* WHAT TO PRODUCE *
Output every record word for word.

+--

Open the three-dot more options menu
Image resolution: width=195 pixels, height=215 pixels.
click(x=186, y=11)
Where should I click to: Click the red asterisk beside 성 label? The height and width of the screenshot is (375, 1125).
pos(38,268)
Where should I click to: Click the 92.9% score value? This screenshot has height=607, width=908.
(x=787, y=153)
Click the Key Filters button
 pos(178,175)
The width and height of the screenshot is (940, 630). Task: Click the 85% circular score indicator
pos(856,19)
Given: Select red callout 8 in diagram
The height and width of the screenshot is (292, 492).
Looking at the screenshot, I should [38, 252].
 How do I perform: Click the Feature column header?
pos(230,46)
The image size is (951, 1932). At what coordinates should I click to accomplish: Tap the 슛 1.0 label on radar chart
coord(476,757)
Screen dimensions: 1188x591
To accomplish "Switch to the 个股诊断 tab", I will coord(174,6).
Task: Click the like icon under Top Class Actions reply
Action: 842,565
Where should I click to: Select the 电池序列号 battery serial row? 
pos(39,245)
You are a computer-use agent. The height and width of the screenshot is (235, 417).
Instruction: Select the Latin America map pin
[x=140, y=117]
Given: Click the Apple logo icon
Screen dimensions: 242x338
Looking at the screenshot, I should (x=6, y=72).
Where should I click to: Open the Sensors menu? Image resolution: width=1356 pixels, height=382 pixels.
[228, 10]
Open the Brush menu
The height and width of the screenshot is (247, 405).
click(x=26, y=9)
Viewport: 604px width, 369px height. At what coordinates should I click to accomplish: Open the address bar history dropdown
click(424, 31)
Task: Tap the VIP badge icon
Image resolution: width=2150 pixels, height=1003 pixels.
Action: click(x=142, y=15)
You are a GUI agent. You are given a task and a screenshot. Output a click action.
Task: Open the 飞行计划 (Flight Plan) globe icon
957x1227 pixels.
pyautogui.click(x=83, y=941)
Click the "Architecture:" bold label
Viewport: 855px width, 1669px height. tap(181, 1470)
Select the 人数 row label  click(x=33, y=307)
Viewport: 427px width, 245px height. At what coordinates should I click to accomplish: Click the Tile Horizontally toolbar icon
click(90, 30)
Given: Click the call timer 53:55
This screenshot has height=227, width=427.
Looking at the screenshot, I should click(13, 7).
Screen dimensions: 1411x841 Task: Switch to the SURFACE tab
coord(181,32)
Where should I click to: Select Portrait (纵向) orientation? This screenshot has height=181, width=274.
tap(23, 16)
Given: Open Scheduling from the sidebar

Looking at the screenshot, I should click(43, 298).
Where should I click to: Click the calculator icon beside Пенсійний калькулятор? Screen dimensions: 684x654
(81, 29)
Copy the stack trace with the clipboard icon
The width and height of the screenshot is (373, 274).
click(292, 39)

+--

* ANSWER TO THIS EXERCISE *
Open the three-dot more options menu
Image resolution: width=195 pixels, height=215 pixels.
click(x=186, y=11)
Where should I click to: Click the red asterisk beside 성 label? The height and width of the screenshot is (375, 1125).
pos(38,268)
Where should I click to: Click the 92.9% score value? This screenshot has height=607, width=908.
(x=787, y=153)
Click the Key Filters button
 pos(178,175)
The width and height of the screenshot is (940, 630). Task: Click the 85% circular score indicator
pos(856,19)
Given: Select red callout 8 in diagram
The height and width of the screenshot is (292, 492).
Looking at the screenshot, I should [38, 252].
 How do I perform: Click the Feature column header?
pos(230,46)
The image size is (951, 1932). At what coordinates should I click to accomplish: Tap the 슛 1.0 label on radar chart
coord(476,757)
Screen dimensions: 1188x591
To accomplish "Switch to the 个股诊断 tab", I will coord(174,6).
Task: Click the like icon under Top Class Actions reply
Action: 842,565
Where should I click to: Select the 电池序列号 battery serial row? 
pos(39,245)
You are a computer-use agent. The height and width of the screenshot is (235, 417).
Instruction: Select the Latin America map pin
[x=140, y=117]
Given: Click the Apple logo icon
Screen dimensions: 242x338
Looking at the screenshot, I should (x=6, y=72).
Where should I click to: Open the Sensors menu? Image resolution: width=1356 pixels, height=382 pixels.
[228, 10]
Open the Brush menu
The height and width of the screenshot is (247, 405).
click(x=26, y=9)
Viewport: 604px width, 369px height. At what coordinates should I click to accomplish: Open the address bar history dropdown
click(424, 31)
Task: Tap the VIP badge icon
Image resolution: width=2150 pixels, height=1003 pixels.
Action: click(x=142, y=15)
You are a GUI agent. You are given a task and a screenshot. Output a click action.
Task: Open the 飞行计划 (Flight Plan) globe icon
957x1227 pixels.
pyautogui.click(x=83, y=941)
Click the "Architecture:" bold label
Viewport: 855px width, 1669px height. tap(181, 1470)
Select the 人数 row label  click(x=33, y=307)
Viewport: 427px width, 245px height. At what coordinates should I click to accomplish: Click the Tile Horizontally toolbar icon
click(90, 30)
Given: Click the call timer 53:55
This screenshot has height=227, width=427.
Looking at the screenshot, I should click(13, 7).
Screen dimensions: 1411x841 Task: Switch to the SURFACE tab
coord(181,32)
Where should I click to: Select Portrait (纵向) orientation? This screenshot has height=181, width=274.
tap(23, 16)
Given: Open Scheduling from the sidebar

Looking at the screenshot, I should click(43, 298).
Where should I click to: Click the calculator icon beside Пенсійний калькулятор? Screen dimensions: 684x654
(81, 29)
Copy the stack trace with the clipboard icon
The width and height of the screenshot is (373, 274).
click(292, 39)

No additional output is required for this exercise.